What else is there? That the article called her beautiful when the scientists said perfect is wrong, but I don't see that as racist unless they have reported on similar studies that found a non-white winner and didn't use the word beautiful.
If you run a test on a group of people that will produce a single winner, that winner will be of a single race and other races will not produce a winner in that test.
If I measured a large sample of British men and announced that the tallest one I found was Bob, a white man from Bristol, would that be racist?
I may have missed something you wrote on this, but I don't see the diffrence.
Could you adress my questions? I think they are reasonable.
Elsethread he said he was travelling, so it might be a day or two before he can respond again.
Matt the research was legit symmetrical faces are attractive to some, however it's not attractive or PERFECT as far as beauty in all cultures. They are speaking in universal terms when symmetry, regarding beauty, is specific as "all (those) scientist agreed." This universalism, applying what is applicable to one culture, applicable to ALL is what is racist ESPECIALLY when that culture also controls the means to "power."
as for your example if you had said the tallest one was the most perfect then yes..
Dave your respond will take a little longer going to a southern city to attend a ceremony..I need to find out how genes build cells.

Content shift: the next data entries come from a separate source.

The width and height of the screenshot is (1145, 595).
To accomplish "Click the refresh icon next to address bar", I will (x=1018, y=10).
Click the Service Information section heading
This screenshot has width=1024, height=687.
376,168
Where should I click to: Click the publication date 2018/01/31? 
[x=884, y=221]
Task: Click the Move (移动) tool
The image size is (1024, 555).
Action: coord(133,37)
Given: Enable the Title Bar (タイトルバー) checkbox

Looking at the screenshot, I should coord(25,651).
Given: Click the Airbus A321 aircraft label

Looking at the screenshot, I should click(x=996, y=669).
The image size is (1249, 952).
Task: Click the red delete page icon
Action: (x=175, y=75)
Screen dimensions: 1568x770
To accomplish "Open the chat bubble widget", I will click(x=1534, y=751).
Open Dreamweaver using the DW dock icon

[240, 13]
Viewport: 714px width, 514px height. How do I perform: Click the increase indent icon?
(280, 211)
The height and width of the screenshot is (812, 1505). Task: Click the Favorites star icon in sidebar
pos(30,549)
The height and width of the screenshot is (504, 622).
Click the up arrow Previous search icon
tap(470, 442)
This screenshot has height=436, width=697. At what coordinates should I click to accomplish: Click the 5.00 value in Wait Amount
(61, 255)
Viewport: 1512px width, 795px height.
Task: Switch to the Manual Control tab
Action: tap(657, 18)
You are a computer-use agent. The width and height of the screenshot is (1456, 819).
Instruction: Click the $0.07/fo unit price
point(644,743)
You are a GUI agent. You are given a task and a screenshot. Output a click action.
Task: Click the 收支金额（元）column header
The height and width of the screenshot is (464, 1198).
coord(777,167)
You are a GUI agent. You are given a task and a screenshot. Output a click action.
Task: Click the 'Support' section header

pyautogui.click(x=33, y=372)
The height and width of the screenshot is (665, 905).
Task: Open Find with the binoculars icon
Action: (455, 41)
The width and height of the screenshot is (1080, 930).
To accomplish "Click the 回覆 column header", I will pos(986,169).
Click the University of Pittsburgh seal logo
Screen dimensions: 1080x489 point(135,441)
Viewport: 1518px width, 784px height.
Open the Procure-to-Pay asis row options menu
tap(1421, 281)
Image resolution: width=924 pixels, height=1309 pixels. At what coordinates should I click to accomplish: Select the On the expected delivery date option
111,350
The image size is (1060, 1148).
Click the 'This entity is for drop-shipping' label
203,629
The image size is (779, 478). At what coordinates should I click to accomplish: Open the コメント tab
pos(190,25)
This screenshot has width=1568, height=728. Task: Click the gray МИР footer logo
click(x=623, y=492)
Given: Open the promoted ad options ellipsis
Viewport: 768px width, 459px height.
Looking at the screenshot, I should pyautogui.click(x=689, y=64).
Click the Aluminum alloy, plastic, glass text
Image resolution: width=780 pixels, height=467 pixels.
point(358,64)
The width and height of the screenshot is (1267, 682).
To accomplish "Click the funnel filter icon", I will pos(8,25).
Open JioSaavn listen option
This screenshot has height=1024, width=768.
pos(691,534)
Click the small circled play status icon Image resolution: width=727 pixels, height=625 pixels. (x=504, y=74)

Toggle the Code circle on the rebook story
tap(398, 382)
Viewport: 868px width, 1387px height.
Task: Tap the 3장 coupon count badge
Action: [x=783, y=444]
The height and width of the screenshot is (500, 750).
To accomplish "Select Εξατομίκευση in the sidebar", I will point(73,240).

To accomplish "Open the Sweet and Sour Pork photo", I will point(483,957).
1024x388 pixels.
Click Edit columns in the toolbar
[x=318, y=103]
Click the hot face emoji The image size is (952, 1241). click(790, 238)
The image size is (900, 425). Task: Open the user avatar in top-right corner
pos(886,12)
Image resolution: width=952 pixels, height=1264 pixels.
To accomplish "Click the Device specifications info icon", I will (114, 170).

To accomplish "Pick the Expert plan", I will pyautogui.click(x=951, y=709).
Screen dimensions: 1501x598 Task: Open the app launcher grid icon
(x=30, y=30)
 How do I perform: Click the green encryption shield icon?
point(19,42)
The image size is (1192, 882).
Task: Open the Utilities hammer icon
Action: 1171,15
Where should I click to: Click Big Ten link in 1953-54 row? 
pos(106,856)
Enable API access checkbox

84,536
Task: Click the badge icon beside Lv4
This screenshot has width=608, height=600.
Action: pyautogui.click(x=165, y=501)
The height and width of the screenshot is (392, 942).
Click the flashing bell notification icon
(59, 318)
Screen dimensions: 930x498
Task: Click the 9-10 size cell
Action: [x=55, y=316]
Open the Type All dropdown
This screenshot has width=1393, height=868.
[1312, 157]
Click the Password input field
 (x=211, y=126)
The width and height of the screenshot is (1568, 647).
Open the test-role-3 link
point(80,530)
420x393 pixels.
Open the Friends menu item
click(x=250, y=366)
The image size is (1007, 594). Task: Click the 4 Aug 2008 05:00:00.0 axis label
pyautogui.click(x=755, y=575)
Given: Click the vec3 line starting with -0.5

I have to put these things to the test to see if i can understand it better: i don't know how recessive genes can make somatic cells and those cells then can pass on heredity. I just don't understand it YET..or even if that's a real question..
What is DNA?
DNA, or deoxyribonucleic acid, is the hereditary material in humans and almost all other organisms. Nearly every cell in a person’s body has the same DNA. Most DNA is located in the cell nucleus (where it is called nuclear DNA), but a small amount of DNA can also be found in the mitochondria (where it is called mitochondrial DNA or mtDNA).
What is a gene?
A gene is the basic physical and functional unit of heredity. Genes, which are made up of DNA, act as instructions to make molecules called proteins. In humans, genes vary in size from a few hundred DNA bases to more than 2 million bases. The Human Genome Project has estimated that humans have between 20,000 and 25,000 genes.
Every person has two copies of each gene, one inherited from each parent. Most genes are the same in all people, but a small number of genes (less than 1 percent of the total) are slightly different between people. Alleles are forms of the same gene with small differences in their sequence of DNA bases. These small differences contribute to each person’s unique physical features.
What is a chromosome?
In the nucleus of each cell, the DNA molecule is packaged into thread-like structures called chromosomes. Each chromosome is made up of DNA tightly coiled many times around proteins called histones that support its structure.
Chromosomes are not visible in the cell’s nucleus—not even under a microscope—when the cell is not dividing. However, the DNA that makes up chromosomes becomes more tightly packed during cell division and is then visible under a microscope. Most of what researchers know about chromosomes was learned by observing chromosomes during cell division.
Each chromosome has a constriction point called the centromere, which divides the chromosome into two sections, or “arms.” The short arm of the chromosome is labeled the “p arm.” The long arm of the chromosome is labeled the “q arm.” The location of the centromere on each chromosome gives the chromosome its characteristic shape, and can be used to help describe the location of specific genes.